Before coming to the Home, he was living with his grandmother as his parents were divorced and could not take up the responsibility to raise him. Unfortunately she was later diagnosed with cancer and had to move to Malaysia to stay with relatives who could care for her and so Fariz was put in the Home.

Fariz had been rejected by other homes which could not deal with him as he was hyperactive and had violent tendencies. However, at the Home, when the caregivers learnt he liked gardening, they placed him in the gardening programme, where after his in-house classes, he would be given time to maintain the garden by doing work such as weeding, forking, loosening the soil and watering the plants.

Fariz (in green shirt) merrily weeding along with NParks volunteers during the organisation's Culture Day activities.

A soothing effect

Through these hands-on gardening activities and by being in the garden, the Home discovered that he was able to remain calm for more than an hour while maintaining his focus on his gardening activities. The Home also noticed that Fariz would give special attention to all the flowering plants by gently watering them and carefully loosening the soil around their base.

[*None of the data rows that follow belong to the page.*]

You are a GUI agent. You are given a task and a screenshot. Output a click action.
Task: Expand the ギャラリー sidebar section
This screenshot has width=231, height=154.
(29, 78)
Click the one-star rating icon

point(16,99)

Rashid's* parents are divorced and both are in prison. As such, the 14-year-old lived with his grandparents, but was abused by his relatives that were staying in the same house. With no other place to go, Rashid would hurt himself by slashing his arms with sharp objects when he was stressed and frustrated with his situation.

When his teacher noticed the scars and marks on his arms and she quickly alerted the school authorities. He was then referred to the Home by his school.

Providing security

At the home, Rashid discovered that he could find comfort in gardening, saying that plants could understand him. For instance, he would be very happy when the sunflower started to bloom. With regular participation in gardening, Rashid has become more stable both emotionally and mentally. It's now easier to have a conversation with him and his school has reported to the Home that Rashid smiles and chat more with his classmates.

Rashid working with a volunteer during NParks' Culture Day to spruce up the Home's garden.

Because their behavior had improved, both boys are now allowed out of the Home to engage in activities such as helping to man the booth set up by the Home and working with various groups for the Gardener's Cup challenge at last year's Singapore Garden Festival. During the festival, if you had gone by the booth, you would have seen both boys merrily sharing with visitors about the home and its garden that they are both very proud of.

Both Fariz and Rashid hard at work in the garden they love.

*To protect the identities of the boys as they are still minors, their real names are not used here.